■ Aim of the exercise:
In the data below, find the line that contains "The height and" and the line that contains "Screen dimensions: 335x749". Copy both, plus every line between them, exactly.

■ Data:
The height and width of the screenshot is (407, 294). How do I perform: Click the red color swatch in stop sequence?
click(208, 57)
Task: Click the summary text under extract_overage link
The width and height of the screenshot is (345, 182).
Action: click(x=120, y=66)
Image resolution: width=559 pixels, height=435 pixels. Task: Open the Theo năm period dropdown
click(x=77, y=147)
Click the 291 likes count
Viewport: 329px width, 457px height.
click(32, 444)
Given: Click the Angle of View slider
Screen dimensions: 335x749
...
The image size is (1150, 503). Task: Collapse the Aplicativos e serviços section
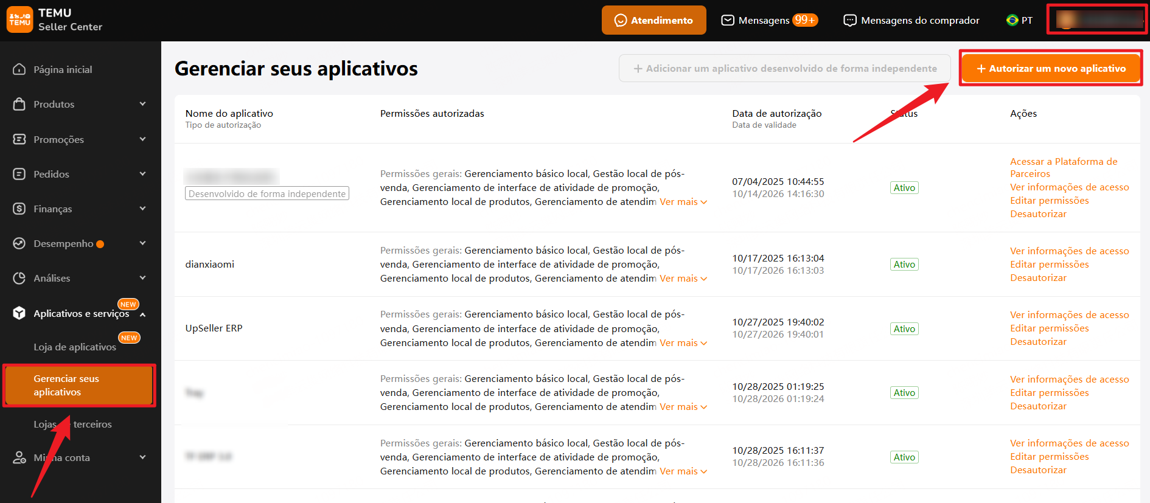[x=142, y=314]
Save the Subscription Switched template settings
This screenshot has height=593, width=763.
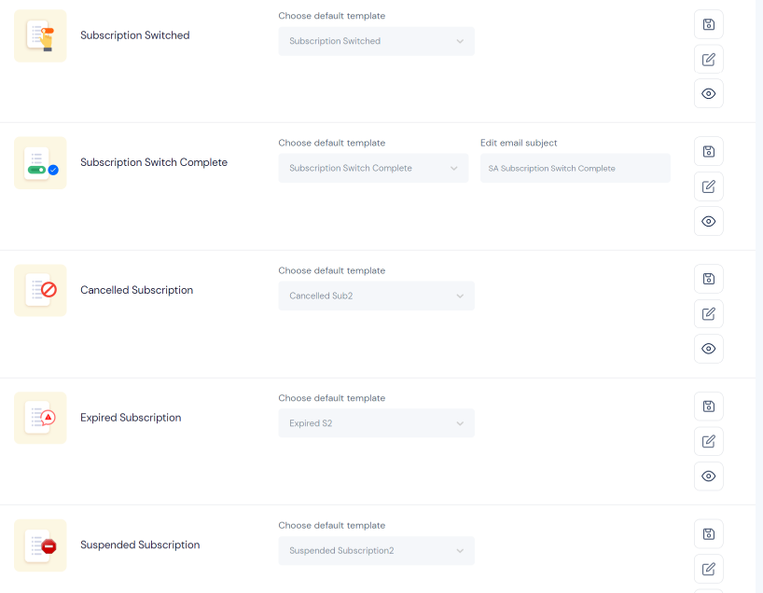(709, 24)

■ Solved problem:
The height and width of the screenshot is (407, 294). How do I perform: Click the red color swatch in stop sequence?
click(208, 57)
Task: Click the summary text under extract_overage link
The width and height of the screenshot is (345, 182).
Action: click(x=120, y=66)
Image resolution: width=559 pixels, height=435 pixels. Task: Open the Theo năm period dropdown
click(x=77, y=147)
Click the 291 likes count
Viewport: 329px width, 457px height.
click(32, 444)
Given: Click the Angle of View slider
Screen dimensions: 335x749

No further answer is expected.